Vol bewondering lezen we over onze rechtgeleide voorgangers. De geleerden, de metgezellen en natuurlijk onze geliefde profeet Mohammed saws. Hun rechtvaardigheid, hun doorzettingsvermogen, hun eerlijkheid, vergeleken met hen zijn onze daden peanuts. We bidden, geven onze zakat, vasten met de ramadan en denken vaak dat dat wel genoeg moet zijn. Wat ons echter angst zou moeten inboezemen is het feit dat deze reuzen zich veel meer zorgen maakten over de dag des oordeels dan dat wij doen. Als we dan de enorme afstand tussen hen en ons wat betreft leiding en devotie in acht nemen, moeten we goed bij ons zelf te raden gaan of ons hart wel zacht genoeg is. Realiseren we ons dat we ieder moment dat ons gegeven is moeten gebruiken de afstand tussen ons en het vuur te vergroten en dat we altijd 100% scherp moeten zijn? Allah swta zegt:

De vrezenden doen afstand van hun bedden, Zij roepen hun Heer aan vol hoop en vrees, en ze geven uit aan liefdadigheid van hetgeen waarmee Wij hen hebben voorzien..
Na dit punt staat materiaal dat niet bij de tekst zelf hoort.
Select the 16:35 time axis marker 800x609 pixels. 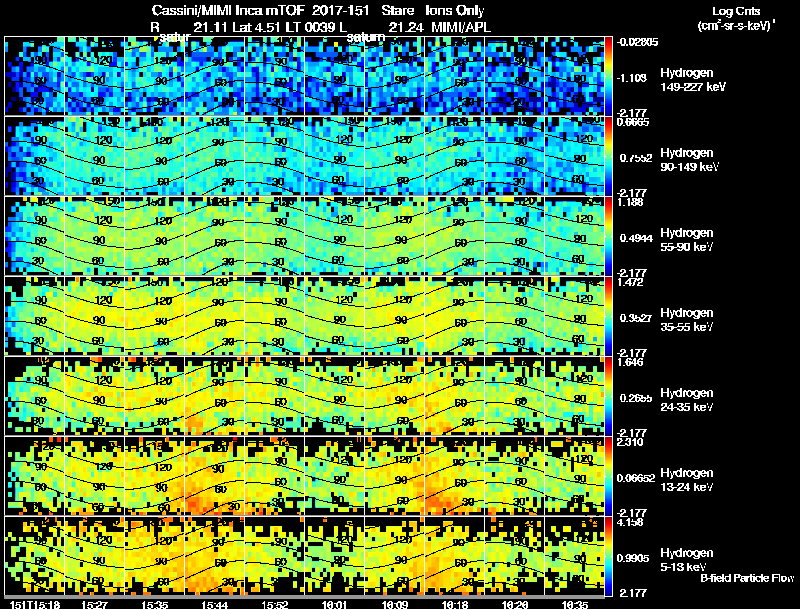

De boodschapper Mohammed saws was de beste der mensheid maar ook hij saws vreesde de dag des oordeels en drukte ons de volgende openbaring van onze schepper op het hart:

Bij mijn macht, ik zal bij mijn onderdaan nooit twee angsten en twee zekerheden combineren. Als de gelovige mij in deze wereld vreesde, hij zal veilig zijn op de dag des oordeels. En als hij zich veilig van mij waande in deze wereld, ik zal hem angst inboezemen op de dag des oordeels.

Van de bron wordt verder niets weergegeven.